↓↓↓

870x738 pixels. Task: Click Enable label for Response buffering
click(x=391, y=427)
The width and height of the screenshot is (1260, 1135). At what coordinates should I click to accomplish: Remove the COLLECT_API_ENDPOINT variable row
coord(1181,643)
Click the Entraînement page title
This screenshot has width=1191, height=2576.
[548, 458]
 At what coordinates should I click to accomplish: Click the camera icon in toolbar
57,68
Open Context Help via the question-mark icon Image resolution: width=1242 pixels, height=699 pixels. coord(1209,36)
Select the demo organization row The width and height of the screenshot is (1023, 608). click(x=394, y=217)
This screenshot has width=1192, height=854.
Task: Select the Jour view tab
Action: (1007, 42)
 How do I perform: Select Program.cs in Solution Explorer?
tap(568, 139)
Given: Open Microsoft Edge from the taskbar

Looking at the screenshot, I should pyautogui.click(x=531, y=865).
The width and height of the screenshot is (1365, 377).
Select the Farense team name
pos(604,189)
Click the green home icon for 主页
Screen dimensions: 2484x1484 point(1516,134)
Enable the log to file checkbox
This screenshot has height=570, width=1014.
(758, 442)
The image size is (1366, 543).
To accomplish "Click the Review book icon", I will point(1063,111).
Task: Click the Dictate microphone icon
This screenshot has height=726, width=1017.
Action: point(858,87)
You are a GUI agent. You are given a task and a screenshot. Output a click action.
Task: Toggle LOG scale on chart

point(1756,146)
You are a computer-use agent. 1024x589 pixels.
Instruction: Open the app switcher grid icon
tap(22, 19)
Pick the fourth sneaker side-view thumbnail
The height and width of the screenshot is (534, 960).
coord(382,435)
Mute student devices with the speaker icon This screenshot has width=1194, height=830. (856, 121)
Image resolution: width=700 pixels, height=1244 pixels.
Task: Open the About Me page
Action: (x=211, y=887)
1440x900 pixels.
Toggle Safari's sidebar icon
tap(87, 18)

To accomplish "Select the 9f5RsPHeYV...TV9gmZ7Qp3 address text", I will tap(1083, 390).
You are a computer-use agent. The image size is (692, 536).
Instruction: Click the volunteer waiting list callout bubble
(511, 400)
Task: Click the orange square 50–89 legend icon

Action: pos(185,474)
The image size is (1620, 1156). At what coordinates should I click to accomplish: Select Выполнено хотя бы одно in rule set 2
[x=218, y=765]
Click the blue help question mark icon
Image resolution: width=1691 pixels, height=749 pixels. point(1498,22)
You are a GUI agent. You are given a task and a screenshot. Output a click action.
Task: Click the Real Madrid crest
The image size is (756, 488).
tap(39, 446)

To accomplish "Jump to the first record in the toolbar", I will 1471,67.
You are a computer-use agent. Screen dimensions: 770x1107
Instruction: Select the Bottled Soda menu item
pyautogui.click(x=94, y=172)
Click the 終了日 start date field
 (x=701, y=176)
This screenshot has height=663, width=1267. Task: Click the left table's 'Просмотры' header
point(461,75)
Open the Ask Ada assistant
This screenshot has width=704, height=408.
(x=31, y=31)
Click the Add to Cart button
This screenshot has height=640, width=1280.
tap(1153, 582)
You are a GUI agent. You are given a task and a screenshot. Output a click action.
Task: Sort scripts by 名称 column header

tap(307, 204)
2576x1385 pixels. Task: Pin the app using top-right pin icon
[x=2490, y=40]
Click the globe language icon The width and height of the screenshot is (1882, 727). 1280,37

↑↑↑

**What is needed**
Please rewrite the lines starting at the one containing "You are a computer-use agent. The" and ending at the one containing "Action: pos(185,474)", requests included, scaling every coordinate in the answers by 2.25 and rounding to whole numbers, with halves rounded up.

**Reply**
You are a computer-use agent. The image size is (692, 536).
Instruction: Click the volunteer waiting list callout bubble
(1150, 900)
Task: Click the orange square 50–89 legend icon

Action: pos(416,1067)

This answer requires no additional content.